La textura también se ‘lee’, una superficie crujiente sobre un fondo cremoso crea tensión visual y placer anticipado; el emplatar de forma correcta, así como en el teatro, depende de llevar cierto ritmo y entender como dirigir la emoción; la simetría da serenidad, la asimetría dinamismo, los espacios vacíos ‘como los silencios en una obra o canción’ también comunican, en ellos, el chef deja respirar la composición y da lugar a la contemplación.

¡Cuidado!, podrías arruinar tu platillo: Un plato mal presentado puede estropear una gran receta, mientras que uno bien dispuesto puede elevar lo sencillo a lo sublime, como decía Auguste Escoffier, “el arte culinario debe apelar tanto al ojo como al paladar”.

Incluso la psicología respalda esta afirmación, pues estudios de la Universidad de Oxford (Spence, 2013) demostraron que la percepción del sabor cambia según la presentación visual, el color del plato o incluso su forma. Comer es, en efecto, un acto multisensorial.

Pequeños secretos para una gran presentación.

Piensa en capas: Comienza por la base (puré, salsa o guarnición), coloca la proteína o elemento principal con altura y termina con un toque fresco o crocante.

Elige una paleta de colores: Tres tonos bien combinados son suficientes; evita saturar el plato.

Usa la regla del reloj: Imagina el plato como un reloj; entre las 3 y las 9 coloca el acompañamiento, entre las 9 y las 12 la guarnición y entre las 6 y las 3 la proteína.

Controla las porciones: Un exceso rompe la elegancia; el espacio libre comunica precisión.

Juega con la altura y el contraste: Combina texturas suaves con crujientes, opacos con brillantes, redondeados con lineales.
Cuida la vajilla y el entorno: El plato debe dialogar con la mesa, la luz y la intención del menú.
El último acto.

Cuando el plato llega a la mesa, el chef ya no puede hablar, ninguna palabra se escapa más allá de las paredes de su cocina, el silencio del primer vistazo hace temblar hasta al más experimentado, el murmullo del comensal entre choques agudos de cubiertos crea tensión mediática, la mirada del comensal, inexpresivo, nos deja helados, pero de repente, ¡un sonido es emitido!, mm… con eso ya estamos en buen camino.

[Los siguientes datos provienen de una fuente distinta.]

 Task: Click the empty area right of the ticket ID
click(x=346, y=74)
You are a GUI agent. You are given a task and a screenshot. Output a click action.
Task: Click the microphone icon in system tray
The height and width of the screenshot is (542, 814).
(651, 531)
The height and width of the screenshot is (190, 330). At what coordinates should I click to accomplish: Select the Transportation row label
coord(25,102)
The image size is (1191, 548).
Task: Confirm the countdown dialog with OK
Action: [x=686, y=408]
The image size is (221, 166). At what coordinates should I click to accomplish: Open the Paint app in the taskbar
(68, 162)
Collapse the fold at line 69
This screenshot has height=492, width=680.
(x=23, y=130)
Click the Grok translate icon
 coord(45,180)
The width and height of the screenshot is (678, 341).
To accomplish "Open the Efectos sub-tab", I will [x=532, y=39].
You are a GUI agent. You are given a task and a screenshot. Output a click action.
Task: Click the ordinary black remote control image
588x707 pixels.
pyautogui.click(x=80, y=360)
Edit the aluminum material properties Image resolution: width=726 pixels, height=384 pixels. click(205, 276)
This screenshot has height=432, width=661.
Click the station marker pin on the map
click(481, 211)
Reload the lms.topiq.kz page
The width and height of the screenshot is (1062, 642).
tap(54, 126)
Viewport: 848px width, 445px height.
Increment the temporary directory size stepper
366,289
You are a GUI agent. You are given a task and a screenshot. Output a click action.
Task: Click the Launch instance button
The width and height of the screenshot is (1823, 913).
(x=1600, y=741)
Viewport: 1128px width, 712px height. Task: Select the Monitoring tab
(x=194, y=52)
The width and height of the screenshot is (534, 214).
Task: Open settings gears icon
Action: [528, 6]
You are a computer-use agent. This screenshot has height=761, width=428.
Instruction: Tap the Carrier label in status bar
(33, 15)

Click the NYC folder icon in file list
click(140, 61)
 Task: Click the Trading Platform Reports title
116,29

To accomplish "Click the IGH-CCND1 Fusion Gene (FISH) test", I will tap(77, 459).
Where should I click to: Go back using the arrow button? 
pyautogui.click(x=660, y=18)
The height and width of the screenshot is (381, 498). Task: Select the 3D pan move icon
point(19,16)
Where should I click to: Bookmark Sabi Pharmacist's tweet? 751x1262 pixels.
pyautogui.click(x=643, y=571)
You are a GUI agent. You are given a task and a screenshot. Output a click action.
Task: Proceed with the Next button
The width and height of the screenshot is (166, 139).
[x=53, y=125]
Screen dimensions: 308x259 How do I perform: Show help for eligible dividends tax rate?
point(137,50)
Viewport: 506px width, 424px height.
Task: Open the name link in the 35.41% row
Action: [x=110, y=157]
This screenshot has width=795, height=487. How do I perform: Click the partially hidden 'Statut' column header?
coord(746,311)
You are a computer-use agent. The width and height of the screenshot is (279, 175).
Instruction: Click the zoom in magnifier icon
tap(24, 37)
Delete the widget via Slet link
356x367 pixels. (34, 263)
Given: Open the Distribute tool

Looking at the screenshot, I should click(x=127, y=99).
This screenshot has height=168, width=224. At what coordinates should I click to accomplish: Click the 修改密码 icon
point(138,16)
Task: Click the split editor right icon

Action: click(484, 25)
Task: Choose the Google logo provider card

Servir bien es contar una historia sin palabras y cada platillo, si está bien presentado, deja en la memoria una imagen que perdura más allá del sabor, porque al final, la mesa nuestro escenario, donde el arte, el alma y el apetito se funden en un mismo aplauso; por esas y más obras de arte les deseo buenos días, buenas tardes, buenas noches y buen provecho.